Ricordi di Natale (senza guerre)


di Maurizio Onidi

Fino agli anni 70 a Guspini, quando la miniera di Montevecchio era ancora in attività, l’atmosfera natalizia si cominciava a respirarla già dal 4 di dicembre con i festeggiamenti di Santa Barbara, patrona dei minatori, nella frazione di Montevecchio, ex centro minerario per eccellenza. Seguiva poco dopo due giorni, il 6, la festa del patrono San Nicolò e via con le altre festività. Nelle case cominciava un’attività frenetica che coinvolgeva tutti, dai più grandi ai più piccoli. Percorrendo le strade del paese era un continuo mescolarsii di profumi di dolci, pane appena sfornato. Dalla Barbagia scendevano a cavallo con le loro bisacce, i rivenditori di castagne, noci e nocciole.

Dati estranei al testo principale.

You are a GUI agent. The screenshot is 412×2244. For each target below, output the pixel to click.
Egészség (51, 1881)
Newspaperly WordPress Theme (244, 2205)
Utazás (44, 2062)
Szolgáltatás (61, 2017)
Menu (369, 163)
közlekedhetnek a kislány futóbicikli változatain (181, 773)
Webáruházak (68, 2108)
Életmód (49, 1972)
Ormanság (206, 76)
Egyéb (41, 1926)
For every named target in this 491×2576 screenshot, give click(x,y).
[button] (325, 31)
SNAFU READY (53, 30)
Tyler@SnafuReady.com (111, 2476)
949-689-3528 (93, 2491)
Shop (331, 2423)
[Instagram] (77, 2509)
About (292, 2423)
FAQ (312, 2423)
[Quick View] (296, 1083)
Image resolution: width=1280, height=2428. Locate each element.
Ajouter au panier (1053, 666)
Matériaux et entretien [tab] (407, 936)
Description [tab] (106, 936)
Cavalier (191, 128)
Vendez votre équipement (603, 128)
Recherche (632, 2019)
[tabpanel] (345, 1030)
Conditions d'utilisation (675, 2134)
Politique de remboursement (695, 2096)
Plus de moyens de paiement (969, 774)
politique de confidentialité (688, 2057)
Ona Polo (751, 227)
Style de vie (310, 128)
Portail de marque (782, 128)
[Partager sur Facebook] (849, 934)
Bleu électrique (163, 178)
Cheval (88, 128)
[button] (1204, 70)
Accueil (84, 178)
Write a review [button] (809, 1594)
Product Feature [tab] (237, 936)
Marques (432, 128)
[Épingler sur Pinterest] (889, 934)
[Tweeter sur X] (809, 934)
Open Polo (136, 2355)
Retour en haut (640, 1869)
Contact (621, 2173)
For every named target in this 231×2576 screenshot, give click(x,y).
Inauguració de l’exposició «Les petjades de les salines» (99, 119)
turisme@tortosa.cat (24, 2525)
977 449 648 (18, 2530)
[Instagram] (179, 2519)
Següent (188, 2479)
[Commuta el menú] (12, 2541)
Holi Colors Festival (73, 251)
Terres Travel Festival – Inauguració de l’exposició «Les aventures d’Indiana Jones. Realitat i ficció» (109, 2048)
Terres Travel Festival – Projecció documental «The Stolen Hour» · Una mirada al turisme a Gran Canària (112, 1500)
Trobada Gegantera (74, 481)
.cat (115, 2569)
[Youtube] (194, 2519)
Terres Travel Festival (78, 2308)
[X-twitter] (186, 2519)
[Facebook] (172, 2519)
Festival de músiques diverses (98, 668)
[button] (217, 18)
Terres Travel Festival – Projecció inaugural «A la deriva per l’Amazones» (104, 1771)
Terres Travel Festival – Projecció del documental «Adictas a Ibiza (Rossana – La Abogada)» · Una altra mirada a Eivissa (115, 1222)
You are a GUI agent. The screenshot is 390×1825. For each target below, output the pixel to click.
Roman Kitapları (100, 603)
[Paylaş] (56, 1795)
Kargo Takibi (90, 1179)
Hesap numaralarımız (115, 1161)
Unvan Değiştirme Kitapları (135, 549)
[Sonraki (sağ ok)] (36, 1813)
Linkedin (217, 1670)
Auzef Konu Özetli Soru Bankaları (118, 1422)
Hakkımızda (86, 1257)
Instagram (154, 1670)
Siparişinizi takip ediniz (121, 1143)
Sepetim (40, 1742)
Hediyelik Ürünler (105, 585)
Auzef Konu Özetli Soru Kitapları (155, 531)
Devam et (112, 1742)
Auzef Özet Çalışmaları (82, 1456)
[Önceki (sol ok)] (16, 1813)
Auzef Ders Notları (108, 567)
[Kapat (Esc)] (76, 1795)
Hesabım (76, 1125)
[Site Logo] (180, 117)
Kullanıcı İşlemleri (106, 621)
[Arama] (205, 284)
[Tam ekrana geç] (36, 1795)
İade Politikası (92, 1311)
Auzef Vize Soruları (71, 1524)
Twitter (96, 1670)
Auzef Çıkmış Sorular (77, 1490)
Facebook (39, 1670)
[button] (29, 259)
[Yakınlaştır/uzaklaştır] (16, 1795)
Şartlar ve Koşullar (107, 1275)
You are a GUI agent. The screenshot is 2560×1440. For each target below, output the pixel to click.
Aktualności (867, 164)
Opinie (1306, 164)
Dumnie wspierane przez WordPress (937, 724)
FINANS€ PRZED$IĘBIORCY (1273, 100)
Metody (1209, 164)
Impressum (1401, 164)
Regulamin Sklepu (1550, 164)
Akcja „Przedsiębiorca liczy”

I ragazzi assalivano “Su monti Mannu” alla ricerca del muschio per il presepe che avrebbe partecipato al concorso organizzato dall’oratorio. Dappertutto si respirava un’aria di serenità e di pace. Si, aria di serenità e pace, che purtroppo ora manca. Non lontano c’è la guerra, di cui non sentiamo l’esplosione delle bombe ma le conseguenze economiche che aumentano sensibilmente il numero dei poveri. Ci hanno privato anche di quelle emozioni che mai come in questo momento reclamiamo a gran voce.